→ **DATA SUPPLIED**
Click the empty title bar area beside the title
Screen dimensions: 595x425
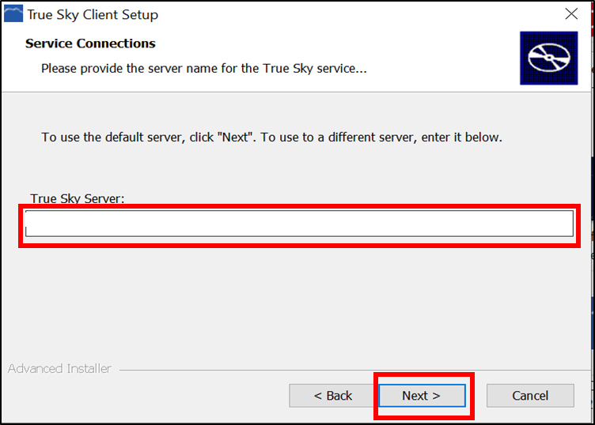click(357, 14)
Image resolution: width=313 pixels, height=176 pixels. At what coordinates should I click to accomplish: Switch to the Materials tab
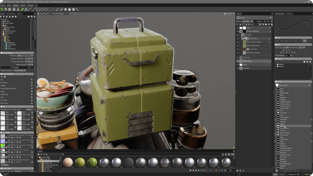pyautogui.click(x=289, y=14)
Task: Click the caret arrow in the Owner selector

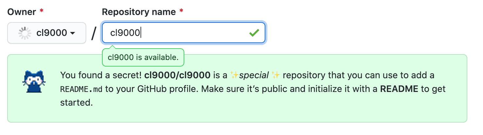Action: coord(73,33)
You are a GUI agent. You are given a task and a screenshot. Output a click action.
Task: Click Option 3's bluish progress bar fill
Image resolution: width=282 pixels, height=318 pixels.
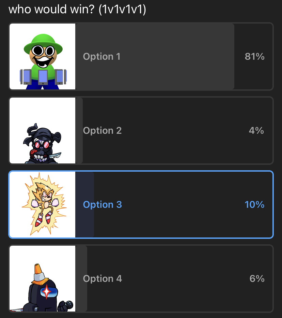(85, 222)
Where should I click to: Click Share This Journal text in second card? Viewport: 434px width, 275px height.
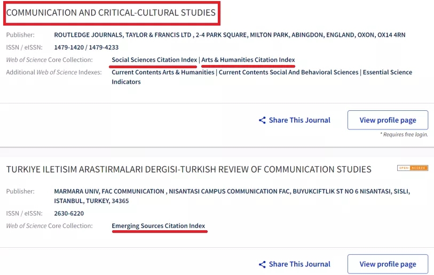click(299, 264)
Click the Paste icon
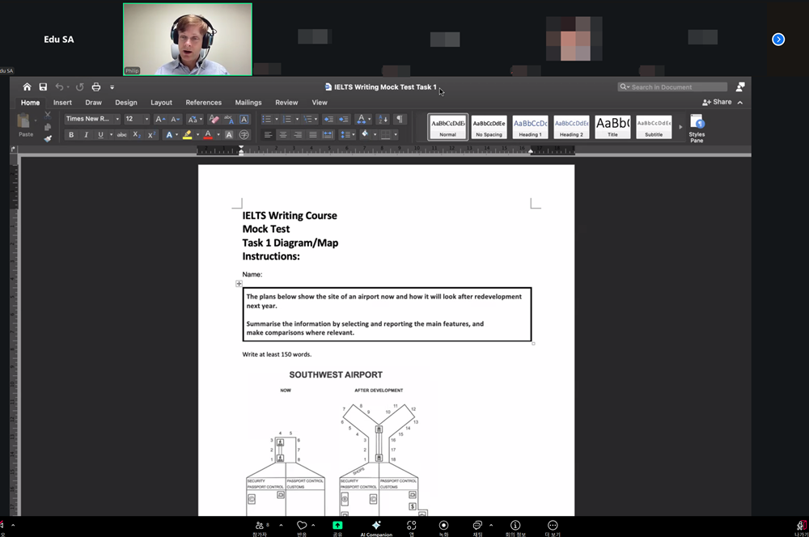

→ **WHAT IS NEEDED**
All the records need to be printed again exactly as written, though without their pictures.

→ **TASK OUTPUT**
Click the empty title bar area beside the title
Screen dimensions: 595x425
click(357, 14)
Image resolution: width=313 pixels, height=176 pixels. At what coordinates should I click to accomplish: Switch to the Materials tab
pyautogui.click(x=289, y=14)
Task: Click the caret arrow in the Owner selector

Action: coord(73,33)
You are a GUI agent. You are given a task and a screenshot. Output a click action.
Task: Click Option 3's bluish progress bar fill
Image resolution: width=282 pixels, height=318 pixels.
(85, 222)
Where should I click to: Click Share This Journal text in second card? Viewport: 434px width, 275px height.
click(299, 264)
Click the Paste icon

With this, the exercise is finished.